Companies including Philip Morris International Inc. and American Express Co. are exploiting investment-grade borrowing costs that dropped to an unprecedented 3.03 percent this month, according to Bank of America Merrill Lynch index data. Investors are giving companies the opportunity to issue low-cost debt by plowing money into the securities that yield more than U.S. government bonds, according to James Lee of Calvert Investments.
“The capital markets window is wide open,” Lee, an analyst at Bethesda, Maryland-based Calvert, which manages about $12.5 billion, said in a telephone interview. “Pension funds and insurance companies are looking for yield. There’s just very, very strong demand out there, particularly for high-grade names.”
Average yields on investment-grade debt have declined 79 basis points this year to 3.11 percent, Bank of America Merrill Lynch index data show. The measure was 3.64 percent a year ago.
Blackstone, the world’s largest private-equity firm, sold $400 million of 4.75 percent debt due February 2023 that yielded 325 basis points more than similar-maturity Treasuries and $250 million of 6.25 percent, 30-year bonds with a 375 basis-point spread, Bloomberg data show.
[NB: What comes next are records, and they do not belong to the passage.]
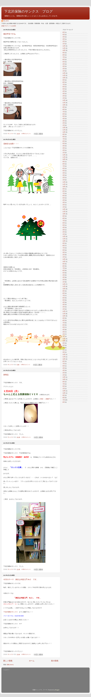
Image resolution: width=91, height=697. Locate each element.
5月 (64, 34)
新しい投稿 (7, 661)
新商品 (6, 375)
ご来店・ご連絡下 (44, 399)
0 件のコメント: (26, 133)
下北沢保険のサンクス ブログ (28, 11)
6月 (64, 32)
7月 (64, 57)
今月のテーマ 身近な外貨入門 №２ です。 (20, 579)
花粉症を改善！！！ (11, 144)
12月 (64, 46)
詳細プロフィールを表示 (8, 26)
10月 (64, 50)
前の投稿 (54, 661)
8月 (64, 55)
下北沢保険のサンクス (10, 612)
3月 (64, 39)
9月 (64, 52)
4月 (64, 37)
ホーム (31, 661)
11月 (64, 48)
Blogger (57, 690)
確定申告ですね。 (10, 34)
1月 (64, 43)
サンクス (6, 21)
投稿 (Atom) (10, 664)
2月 (64, 41)
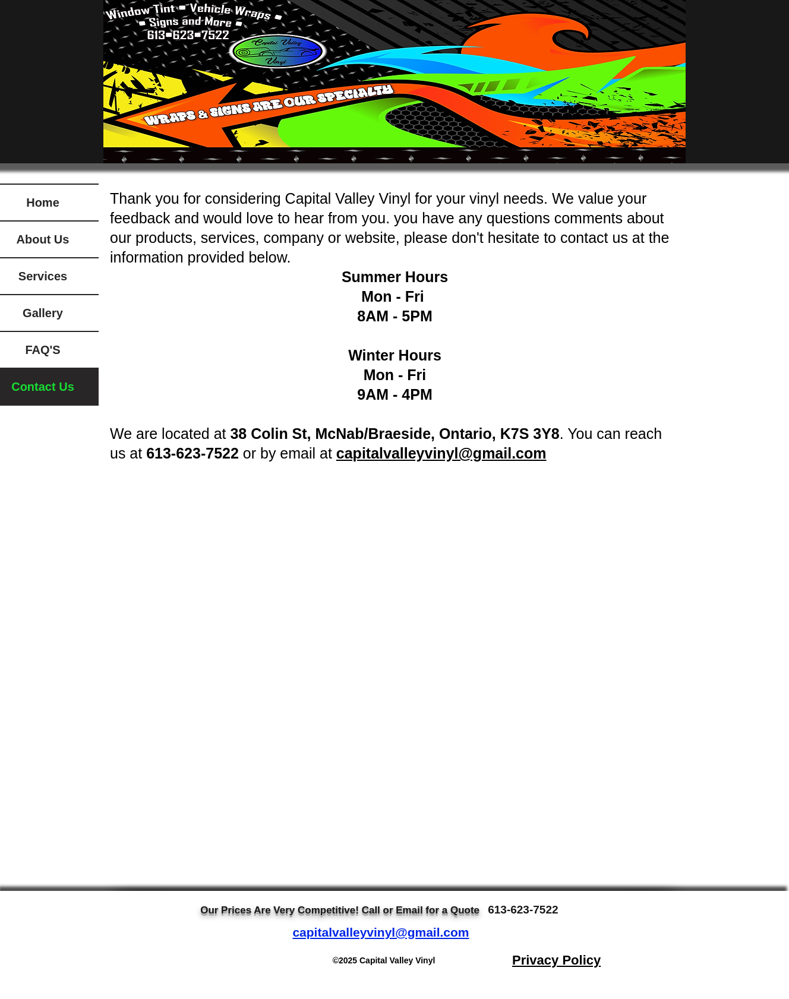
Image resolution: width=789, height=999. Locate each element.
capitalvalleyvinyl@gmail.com (380, 932)
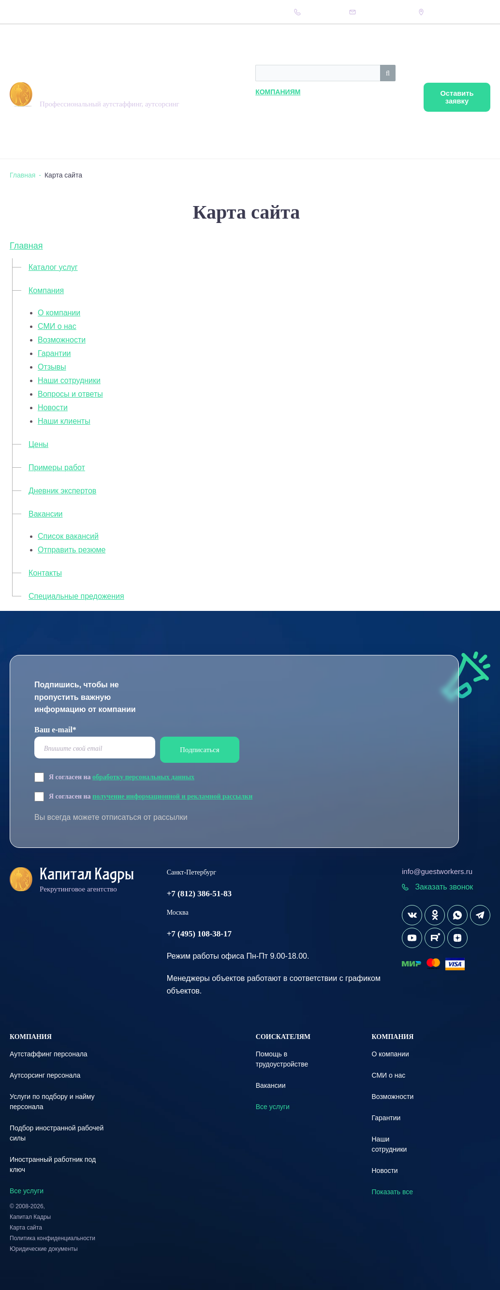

Proceeds will be used for general corporate purposes, Blackstone said today in a release.
The firm’s $400 million of 5.875 percent senior unsecured notes maturing March 2021 traded at a high of 109.9 cents on the dollar on July 23 to yield 4.48 percent, according to Trace, the bond-price reporting system of the Financial Industry Regulatory Authority.
Shell sold $1 billion of 1.125 percent, five-year bonds with a 50 basis-point spread, an equal portion of 2.375 percent debt due in 2022 that yielded 70 basis points more than benchmarks and $500 million of 3.625 percent, 30-year obligations with a spread of 82 basis points. Shell, which last issued dollar obligations due in three decades in March 2010, will use proceeds for general corporate purposes, The Hague-based company said today in a regulatory filing.
Shell’s longest outstanding maturity, its $1 billion of 5.5 percent bonds due March 2040, traded at 130.4 cents on the dollar to yield 3.73 percent at 3 p.m. in New York, Trace data show.
Other borrowers include Philip Morris, the world’s largest publicly traded tobacco company, which raised $2.25 billion divided evenly among five-, 10- and 30-year bonds, and New York-based American Express, which offered an additional $750 million of its 1.75 percent bonds due in 2015 first sold June 7.
DaVita Inc., the dialysis services provider whose biggest shareholder is billionaire Warren Buffett’s Berkshire Hathaway Inc., sold $1.25 billion of 5.75 percent, 10-year notes with a 404 basis-point spread to help fund its $4.4 billion acquisition of HealthCare Partners. Peter Grauer, the chairman of Bloomberg LP, the parent company of Bloomberg News, has served on DaVita’s board of directors since 1994.
Cenovus Energy Inc., the oil-sands producer spun off by Encana Corp. in 2009, issued $1.25 billion in a two-part offering of 10- and 30-year securities.